=== Begin Enclosure ===
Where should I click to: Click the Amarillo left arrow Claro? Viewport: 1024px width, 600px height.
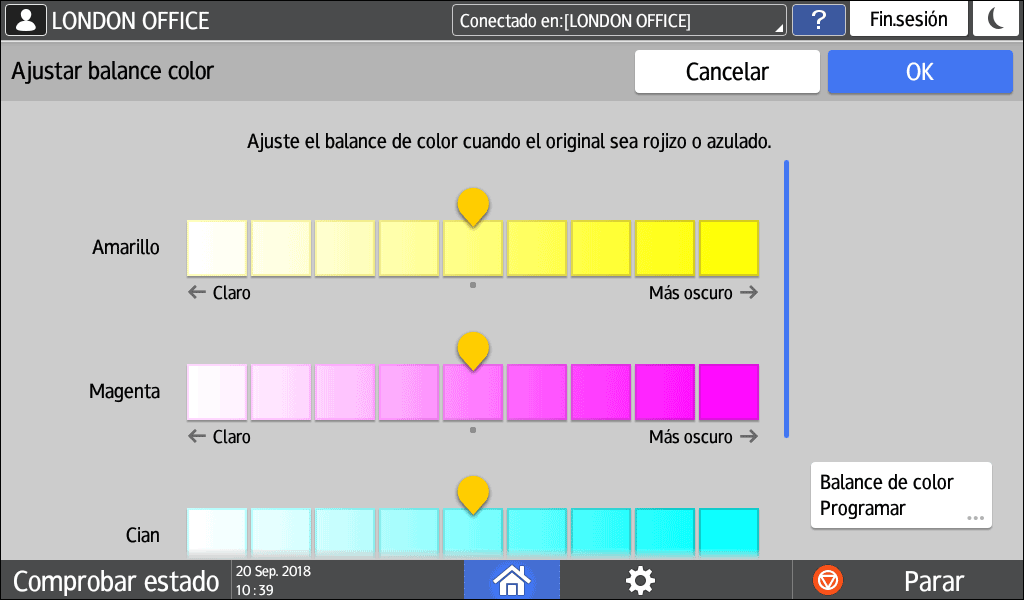pos(196,293)
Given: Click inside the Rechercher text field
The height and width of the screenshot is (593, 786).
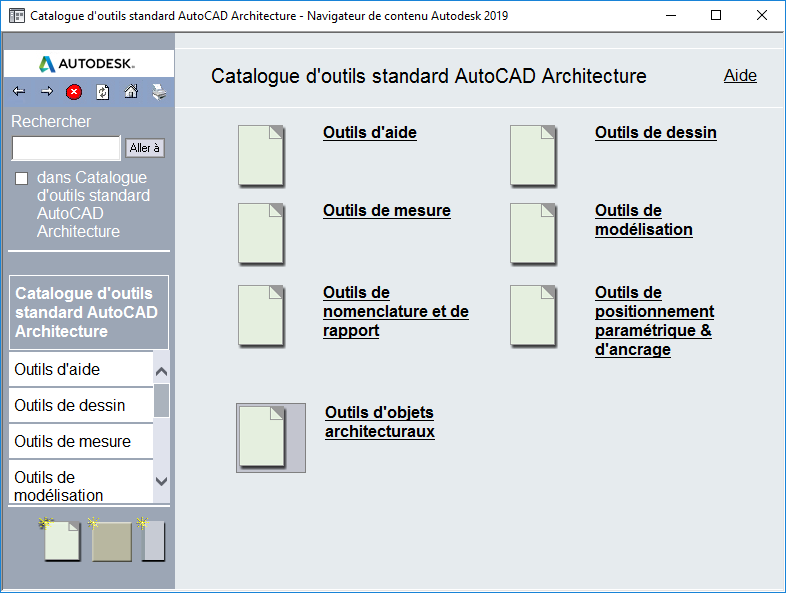Looking at the screenshot, I should pyautogui.click(x=66, y=148).
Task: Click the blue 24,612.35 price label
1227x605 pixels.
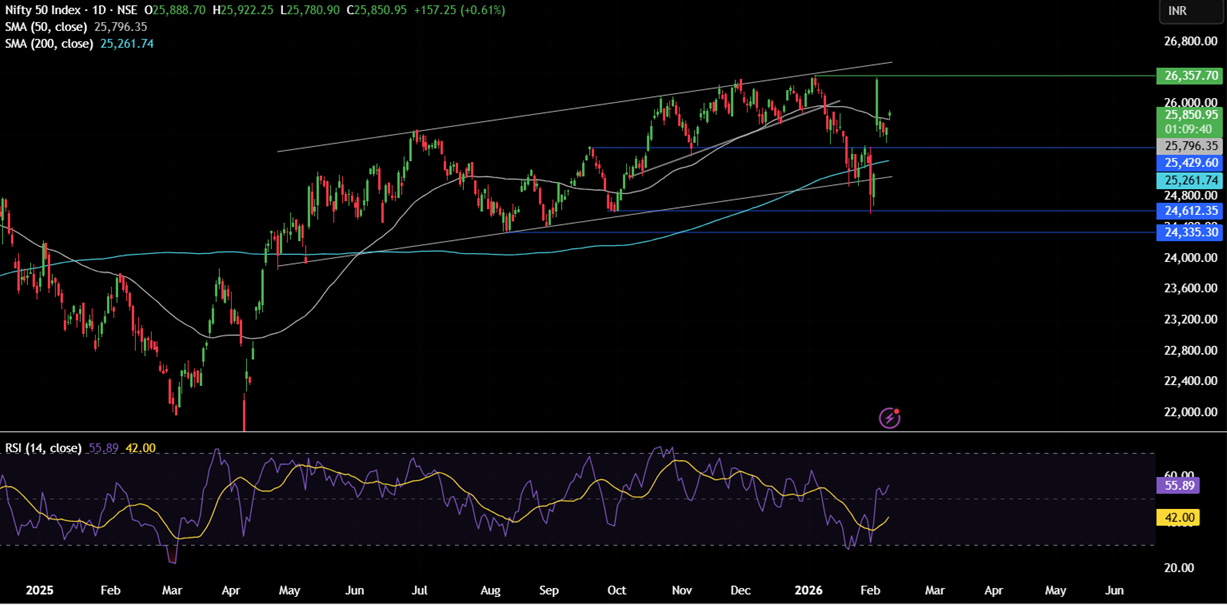Action: pyautogui.click(x=1190, y=211)
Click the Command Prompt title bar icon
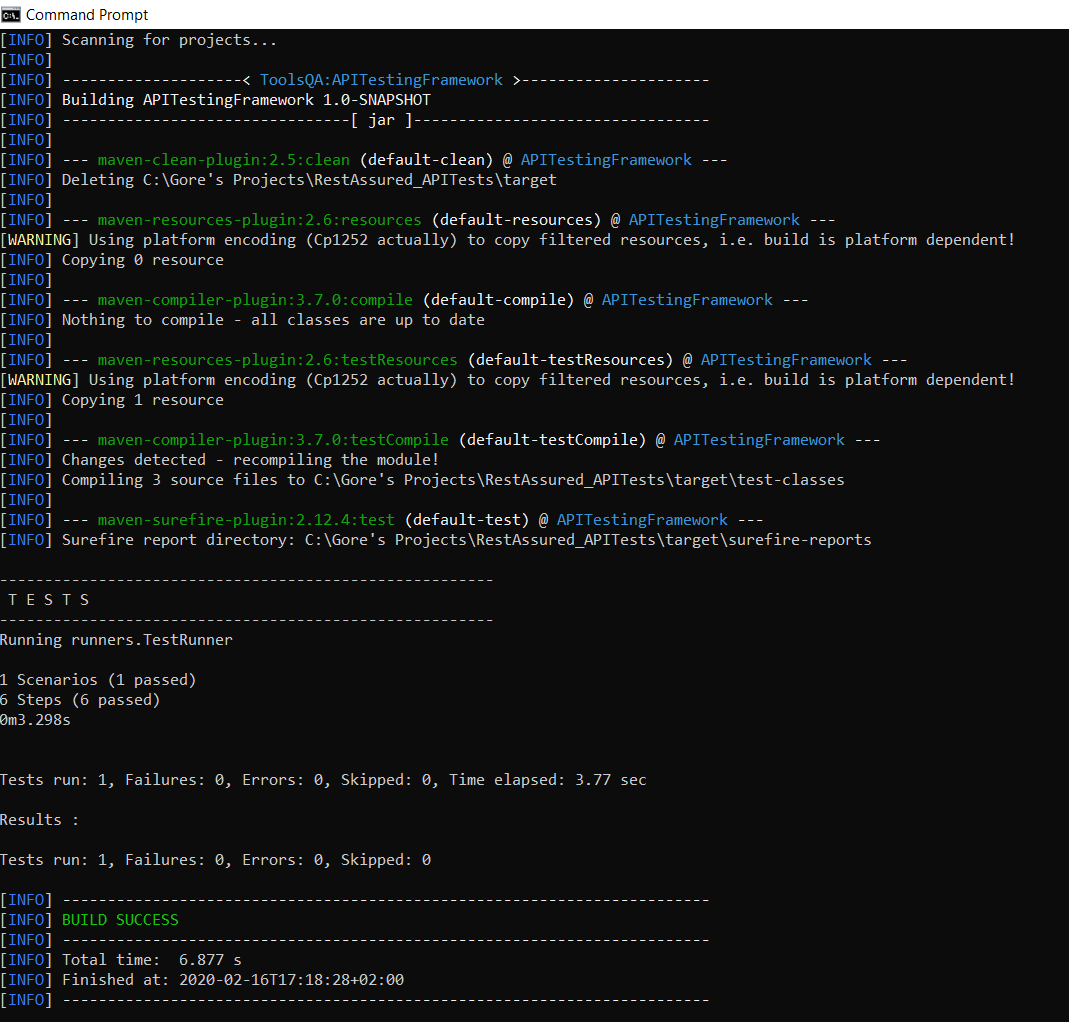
=== End Enclosure ===
In full and without change, repeat the material above, minus the pictures.

Worked solution
Where should I click to: Click the Amarillo left arrow Claro? Viewport: 1024px width, 600px height.
pos(196,293)
Given: Click inside the Rechercher text field
The height and width of the screenshot is (593, 786).
Looking at the screenshot, I should pyautogui.click(x=66, y=148).
Task: Click the blue 24,612.35 price label
1227x605 pixels.
Action: pyautogui.click(x=1190, y=211)
Click the Command Prompt title bar icon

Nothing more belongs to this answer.